Another question troubled me for some time. Were the arts groups' creative activities truly artistic, as they claimed? In the beginning I had respected the composers and the painters immensely. Unable to play any instrument, I'd look up to whoever could saw a tune out on a fiddle even if he played with assumed bravura. But before too long I noticed that there was a crudeness in whatever they did, as though the idea of perfection had never entered their minds. I daresay this crudeness originated from their utilitarian conception of the arts. They created every piece of work merely for its usefulness, like that of a weapon: each was made simply for the purpose of rousing people and boosting the fighting spirit. These creations had an instantaneous feel, a dash of spontaneity, but invariably ended in a slipshod fashion. Most of the time a man would finish writing a song or a poem at one go, and he'd be proud of completing it "without changing a single word," and even brag about it, as though to assert that the work had come purely from inspiration, which was a mark of genius.

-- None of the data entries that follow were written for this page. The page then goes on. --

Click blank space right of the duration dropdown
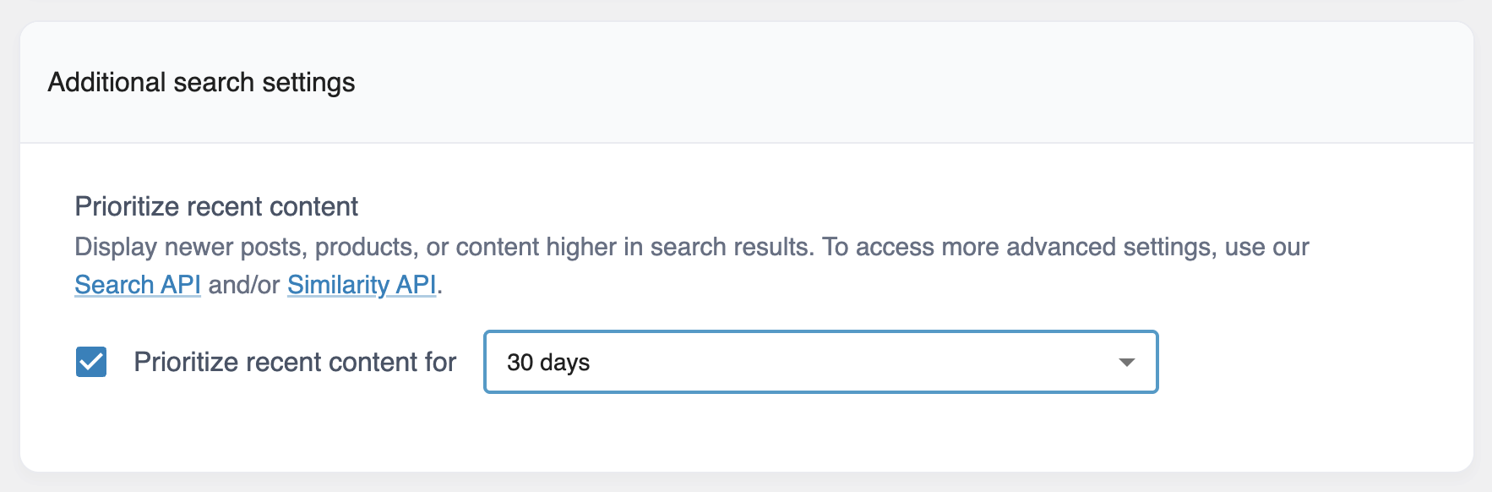Viewport: 1492px width, 492px height. [1310, 362]
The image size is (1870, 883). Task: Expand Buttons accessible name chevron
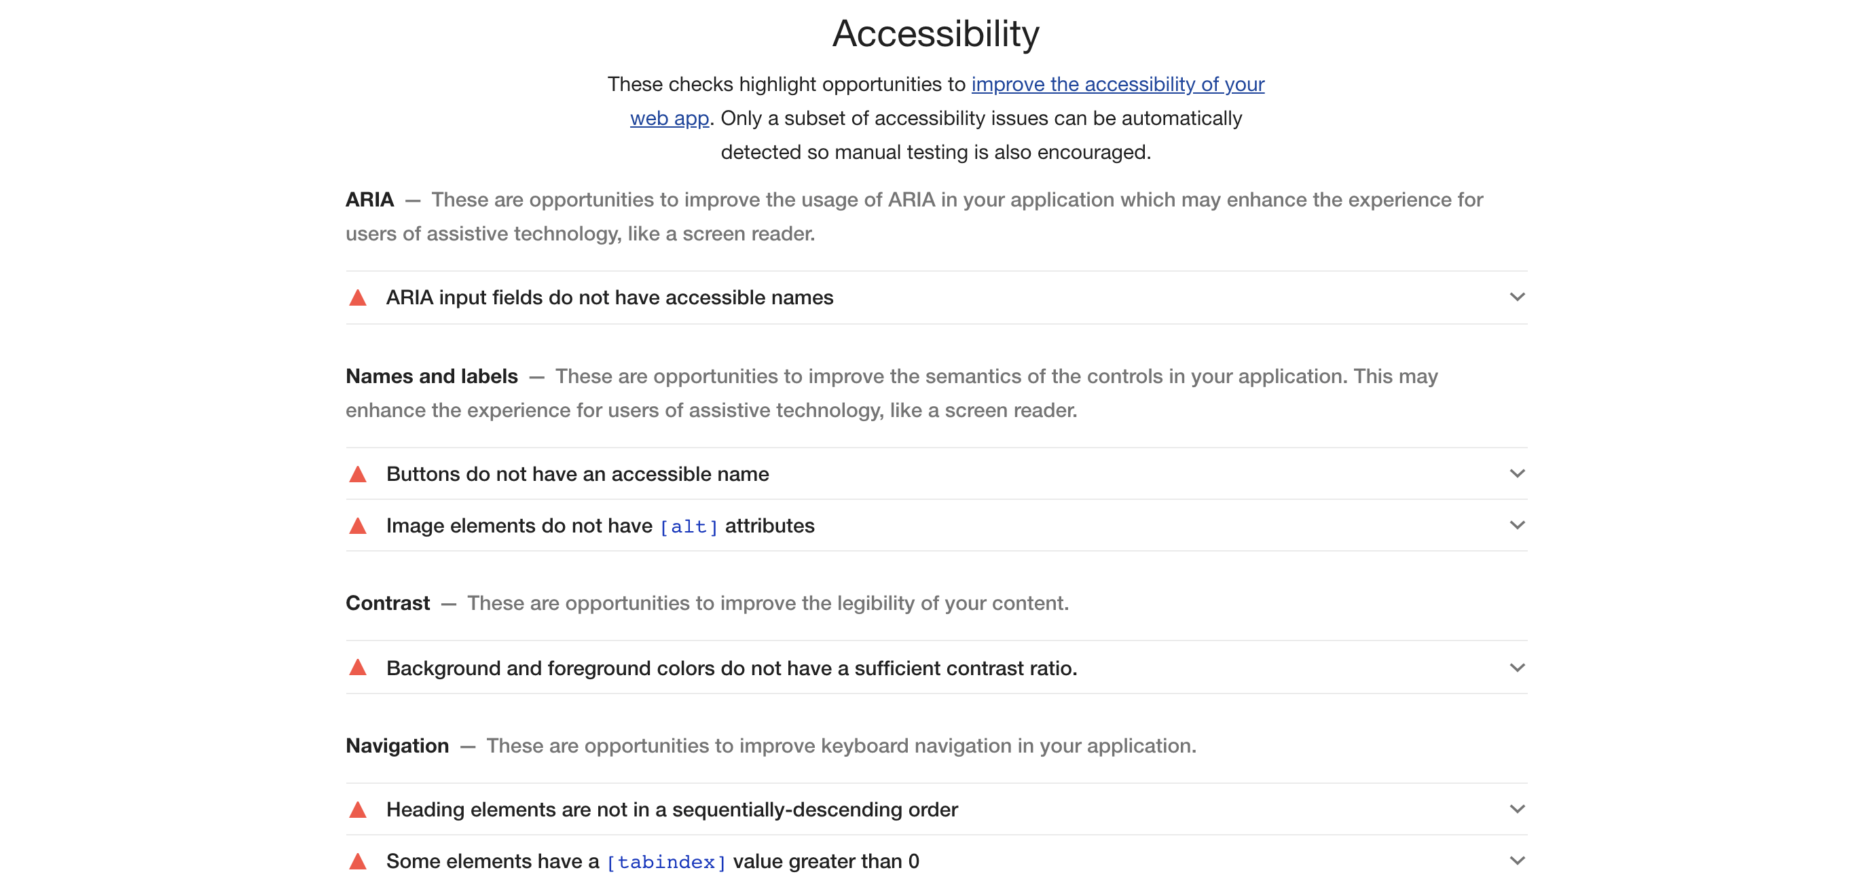click(1516, 473)
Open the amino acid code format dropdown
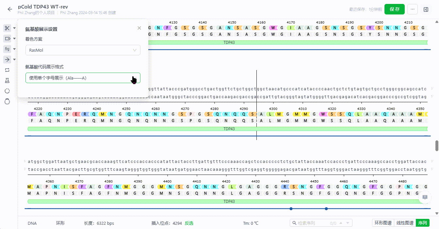The image size is (439, 229). (x=83, y=78)
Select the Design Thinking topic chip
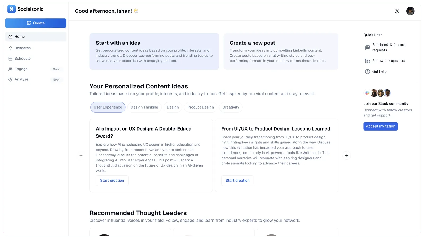 (144, 107)
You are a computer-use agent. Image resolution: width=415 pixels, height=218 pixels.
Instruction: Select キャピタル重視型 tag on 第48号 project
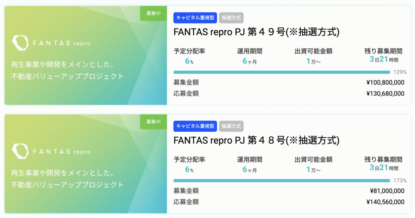tap(195, 126)
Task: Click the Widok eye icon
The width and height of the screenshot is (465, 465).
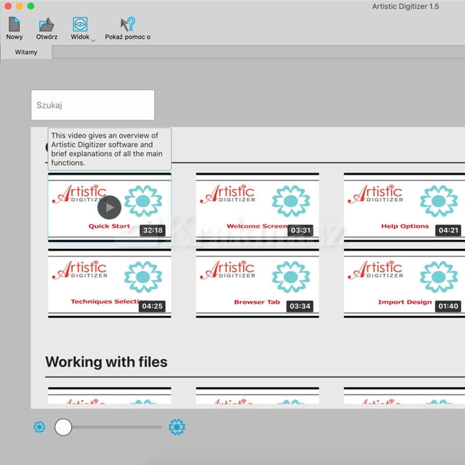Action: coord(80,24)
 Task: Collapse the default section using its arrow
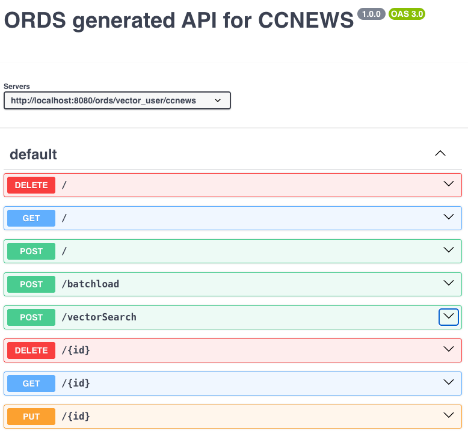coord(440,154)
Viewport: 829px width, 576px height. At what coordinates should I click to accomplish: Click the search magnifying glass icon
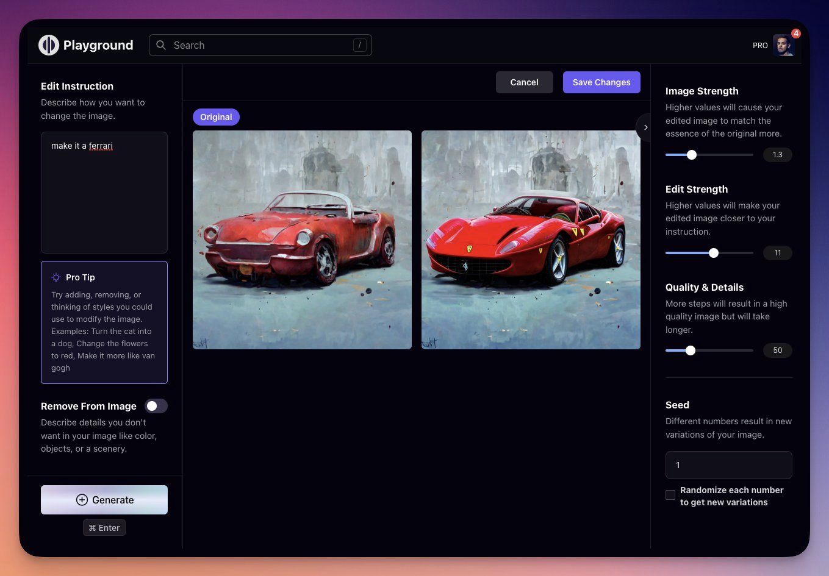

Patience and refinement were alien to these young men, who couldn't see that art didn't have to be useful or serve a purpose other than entertainment. Their works could be powerful at times, but never beautiful. So I began to have deep reservations about their efforts and sometimes felt they were just wasting their energy and time.
No doubt these men were talented, ingenious, and passionate, but they always stopped at the point to which their cleverness led them, not going beyond into complexity and subtlety, not to mention depth. As a result, however extravagantly they used their talent, they remained like smart hacks, blind to their own shoddiness. There was no way to explain my thoughts to them without risking my neck, so I kept quiet.